Доверие со стороны милицейского руководства подтверждалось выданными нам удостоверения на стандартном бланке сотрудника органов внутренних дел. Единственное отличие этого документа от удостоверения штатных милицейских работников заключалось в содержании графы «состоит в должности». В ней перед словами «оперативного уполномоченного» была малозаметная для посторонних приписка «внештатного», которую не всегда замечали и сами сотрудники милиции.

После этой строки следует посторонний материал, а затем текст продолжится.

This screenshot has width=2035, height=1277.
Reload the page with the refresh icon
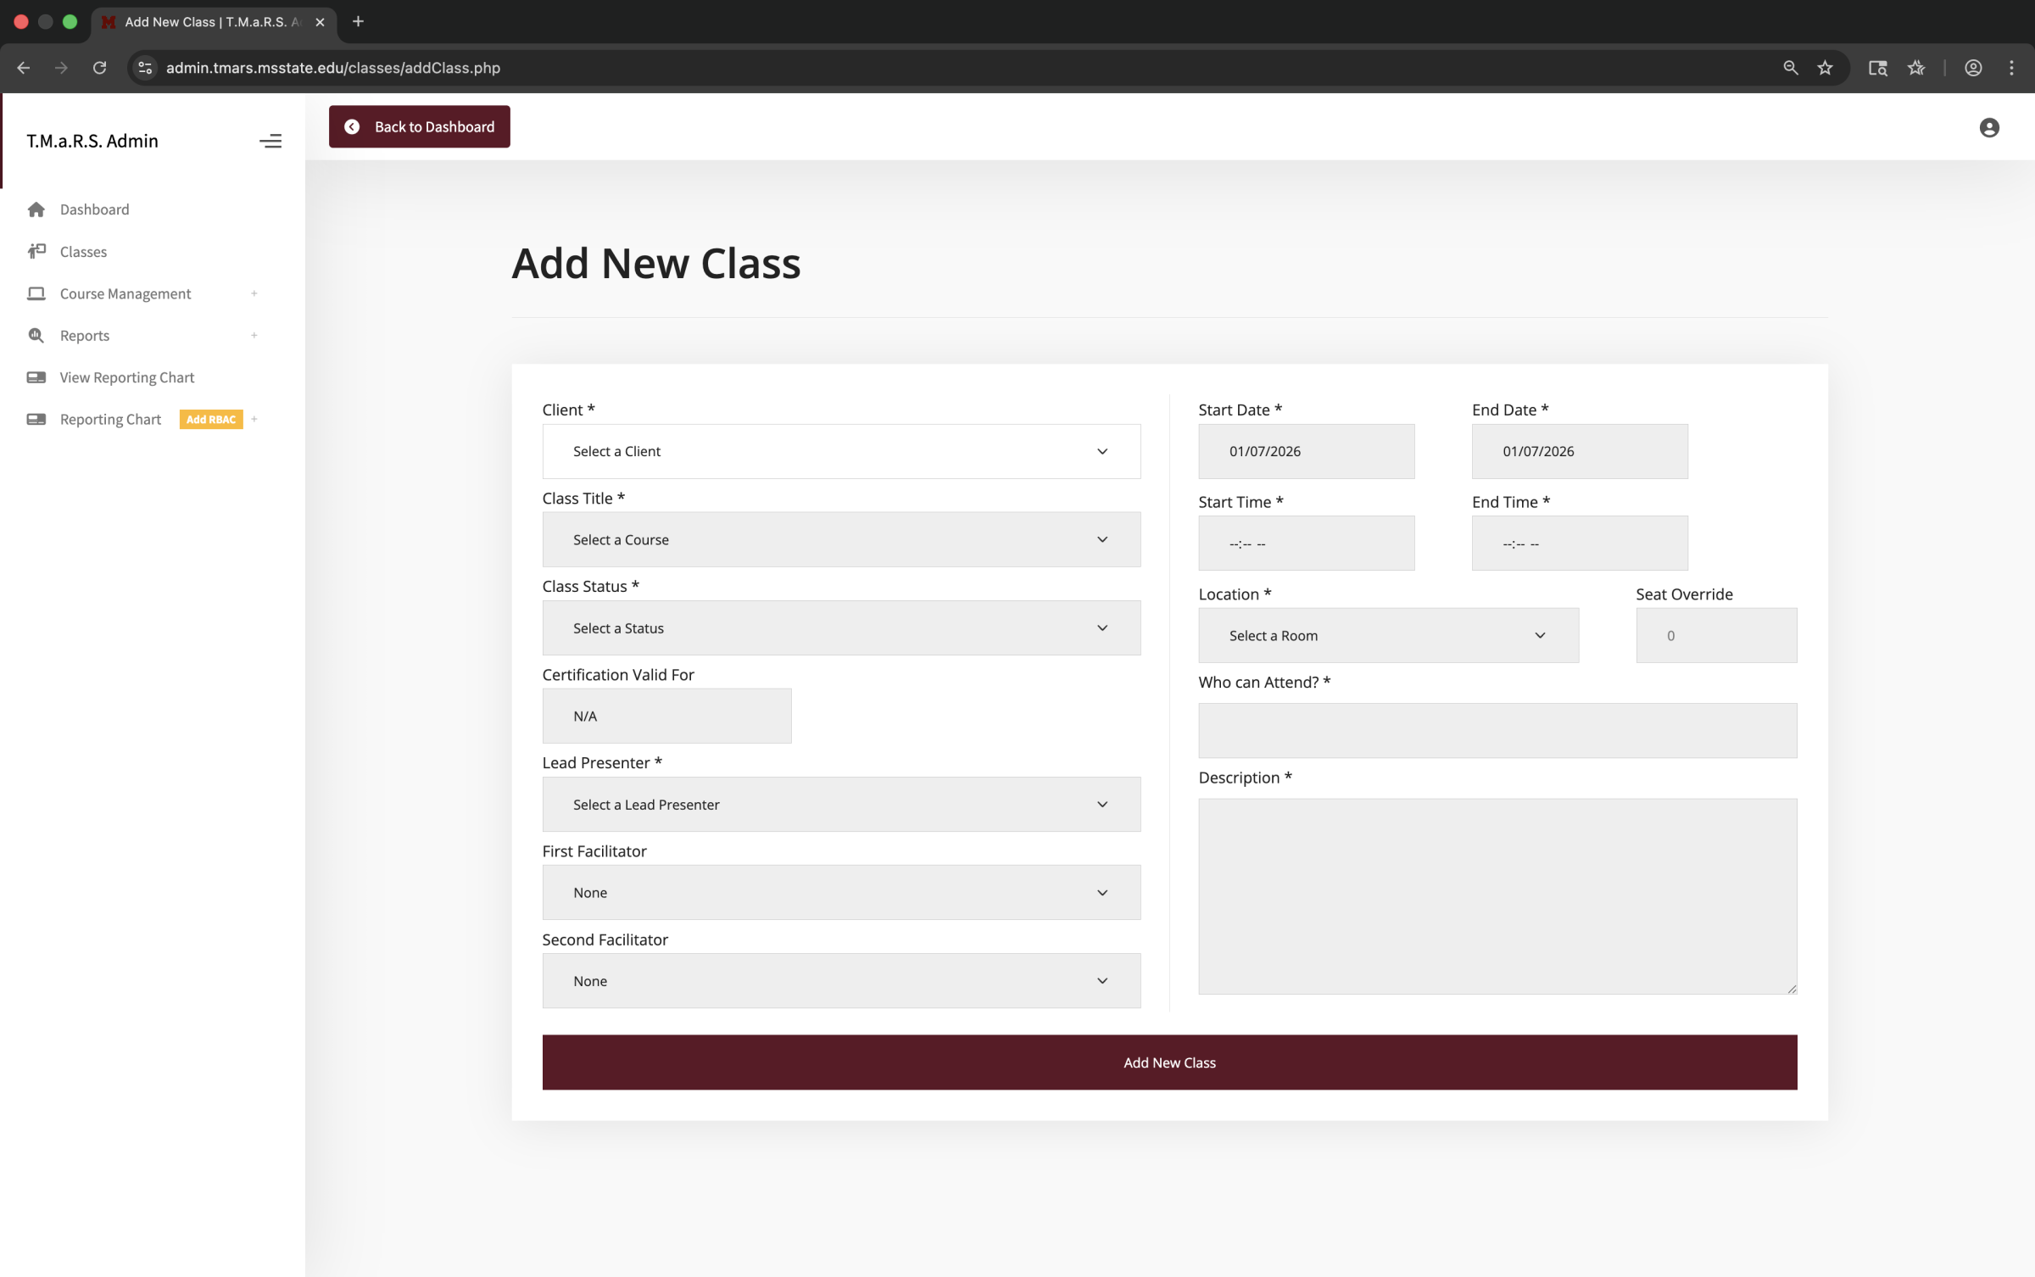point(99,68)
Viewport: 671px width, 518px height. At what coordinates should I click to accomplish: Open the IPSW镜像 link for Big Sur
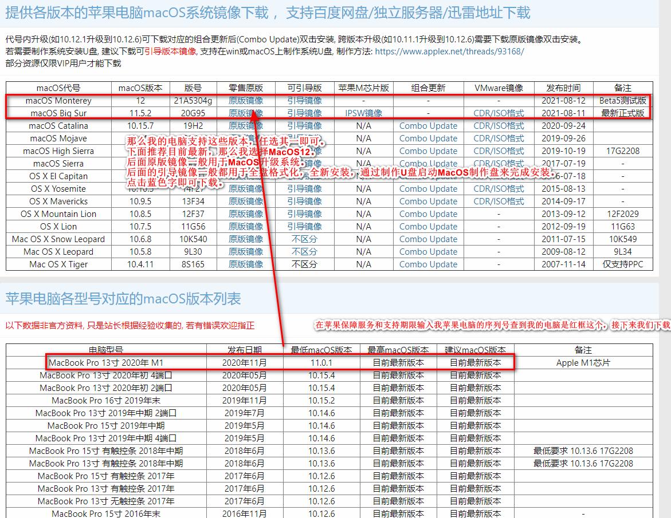coord(364,113)
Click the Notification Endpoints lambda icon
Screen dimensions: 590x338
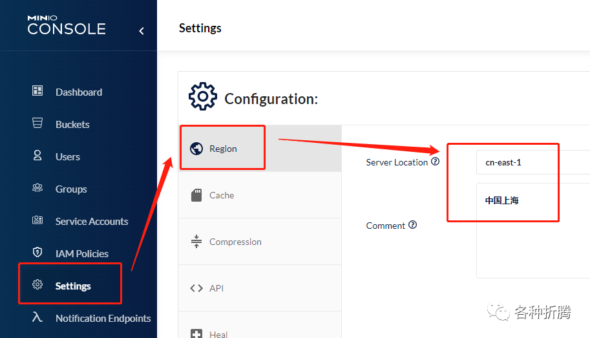coord(37,317)
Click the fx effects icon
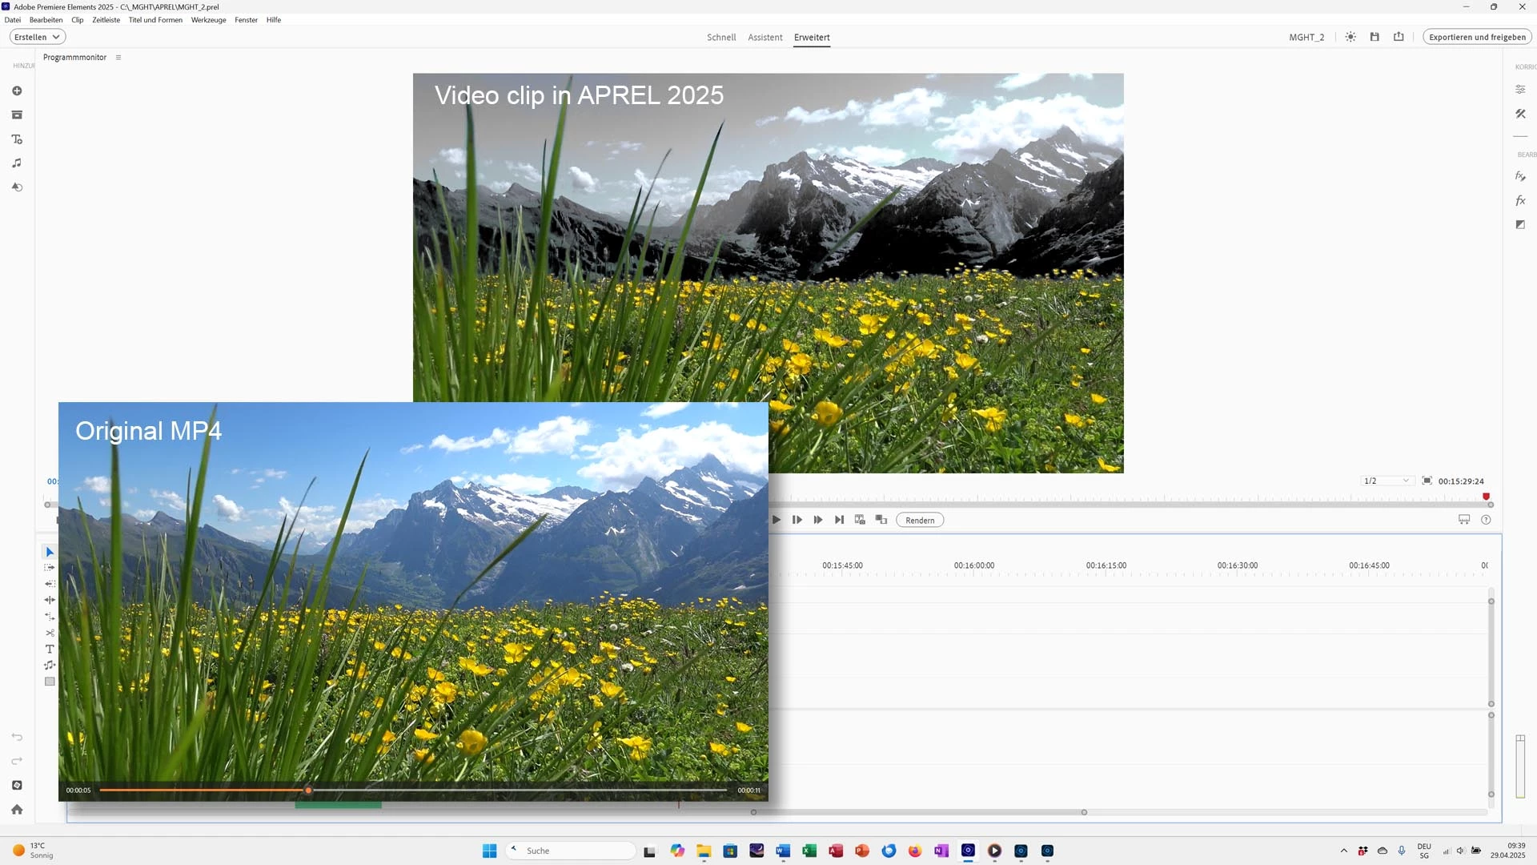The width and height of the screenshot is (1537, 865). point(1520,200)
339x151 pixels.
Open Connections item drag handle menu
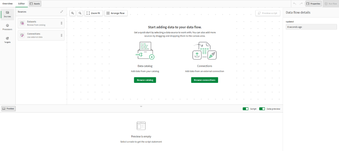pos(62,35)
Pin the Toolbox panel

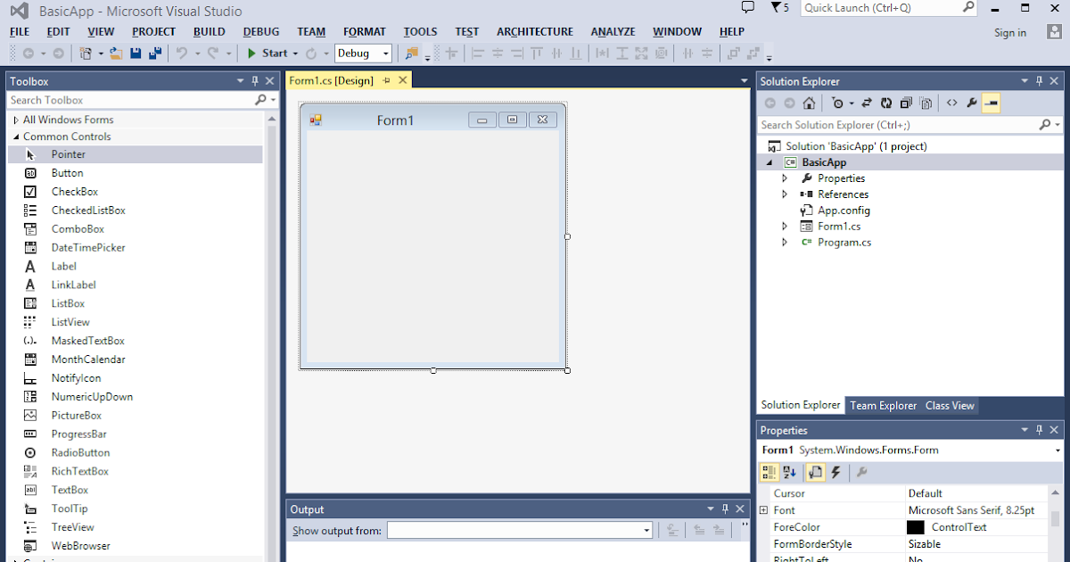click(x=256, y=80)
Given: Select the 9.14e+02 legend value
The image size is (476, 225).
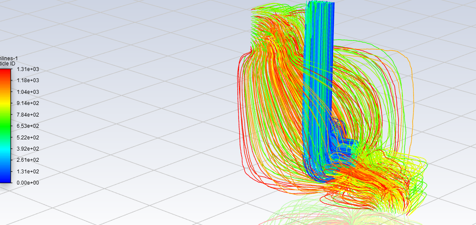Looking at the screenshot, I should (28, 103).
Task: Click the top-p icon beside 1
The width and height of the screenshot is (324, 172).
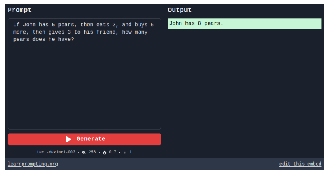Action: pos(125,152)
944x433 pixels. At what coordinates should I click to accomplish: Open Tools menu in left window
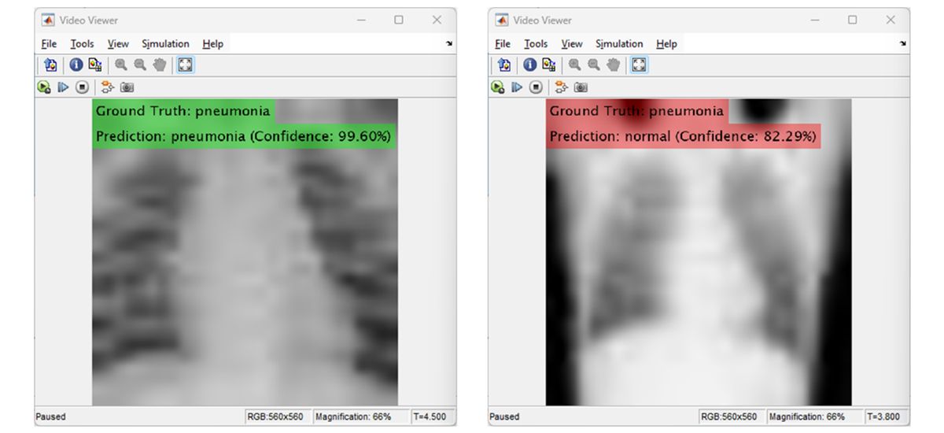[82, 44]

Специфические знания и опыт мы приобретали, участвуя вместе с операми-напарниками в выездах на происшествия во время вечерних и воскресных дежурств. Были также совместные рейды по притонам и злачным местам, профилактические беседы с «подучетным контингентом» из числа судимых и других антиобщественных персонажей, участие в поисковых мероприятиях, а иногда и в засадах. Я работал в паре с младшим лейтенантом милиции Сашей (Александром Алексеевичем) Смолой. Во время срочной службы в армии на Александра долю выпало участие в венгерских событиях 1956 года.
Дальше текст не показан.